The last, unexpected part of the disintegration comes when we look at how the effect size is generated. The post-test is the NGRT Digital, a common, well-researched and statistically strong test. No problem there. What is the pre-test? Answer: none. Students were allocated to the intervention based on their Key Stage 2 English points. This measure alone has been used to establish comparability between the randomized groups. The effect size is simply the difference between the mean reading post-test score of the treatment and control groups.
The writers appear to argue that, because the randomization process made for comparability between the groups, no pre-test is required.1 But one of the long-running complaints that secondary teachers have about the Key Stage 2 scores is that they often seem to bear little or no relation to the children in front of us. Given the potentially distorting effects of pressures on schools, there is good reason to be wary of relying on these scores for anything – quite apart from the variations in teacher interpretation that can occur between individuals and schools. In other words, the grouping criterion is not reliable.

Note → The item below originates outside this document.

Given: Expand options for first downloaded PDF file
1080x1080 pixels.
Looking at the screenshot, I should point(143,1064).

The report stresses that the NGRT was simple to administer as a post-test. Then why not use it as a pre-test to ensure comparability between students? One of the problems this would have identified was that of students who were not able to read independently, thereby eliminating the major problem in interpretation of the results (referred to above). It cannot, given the size of the budget, have been a cost-saving measure – or if so, it suggests very poor judgement.

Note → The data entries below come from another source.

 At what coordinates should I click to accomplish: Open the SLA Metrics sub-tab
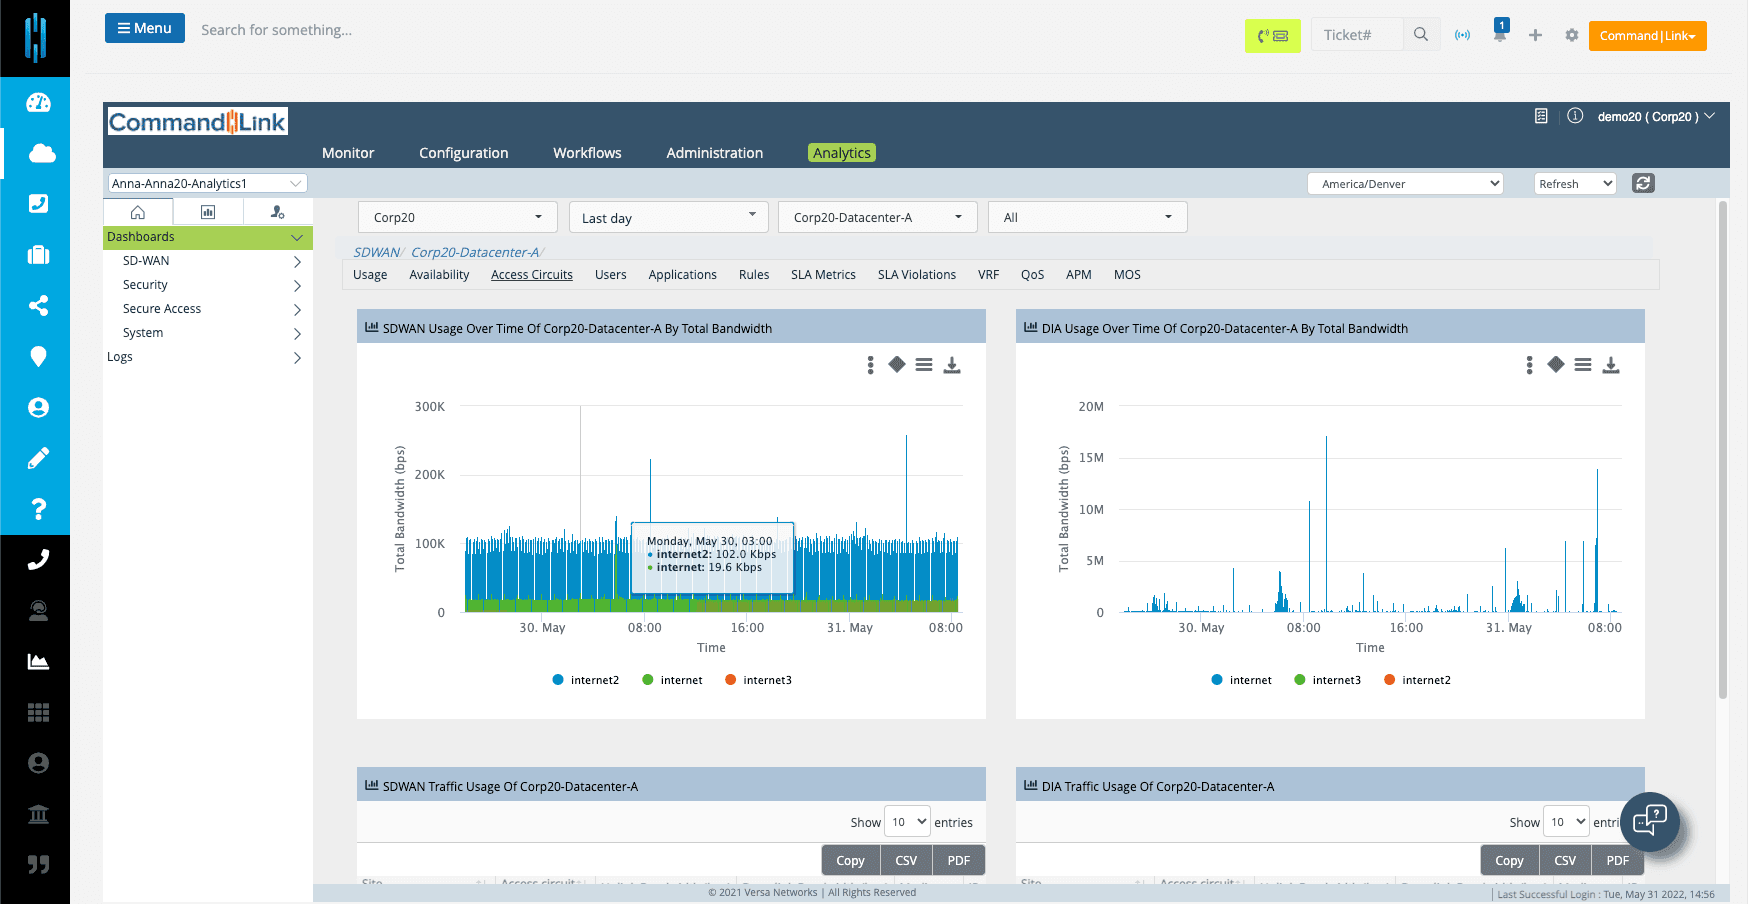pos(823,275)
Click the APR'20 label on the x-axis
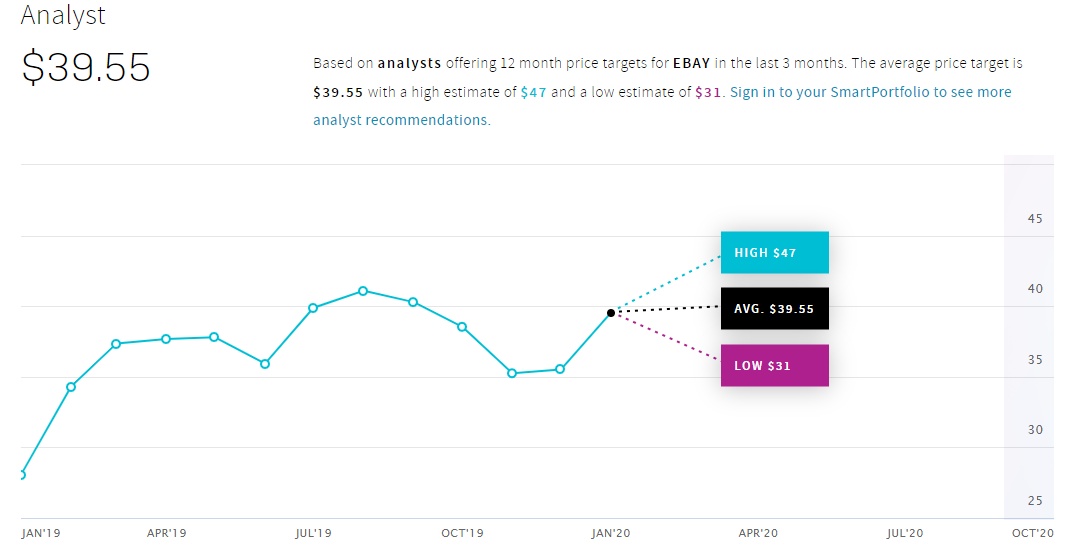 point(757,534)
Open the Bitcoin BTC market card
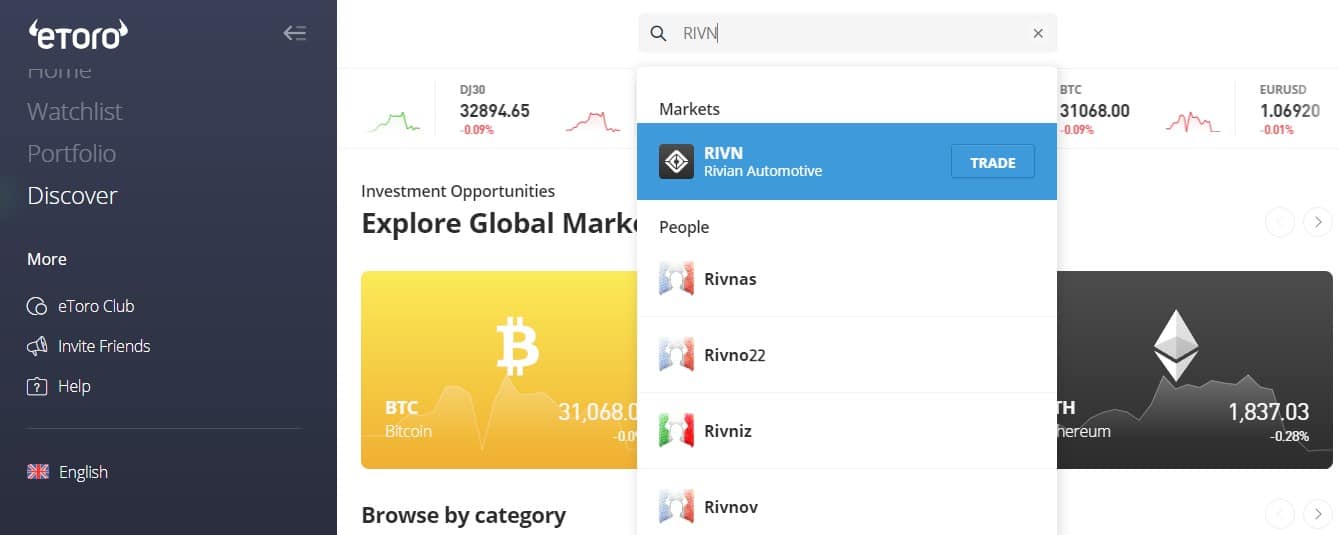1338x535 pixels. [x=499, y=370]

In short, the EEF’s report has provided little evidence to help schools decide whether to use Accelerated Reader. AR is, as far as we can tell, better than nothing, but may cost a lot more than it first appears. Far from revolutionizing education through evidence, this report and others like it appear to be creating opacity, not clarity. A cynic would say that four schools had found a way to fund extra books and computer tablets, a view that appears to be supported by the writers’ complaint of a lack of interest by any of the schools in analyzing and reporting on their own results. A more optimistic view is stated in the report, which opines that AR is a well-researched intervention and that this trial provides the largest and most reliable study so far.
I do not agree that AR is well-researched; it is certainly not well-evidenced. Nothing here convinces me that it is better than having a well-stocked library, with clear goals for each student, and the time to get them reading.
- If they are arguing something different, I haven’t understood their point and am happy to be corrected.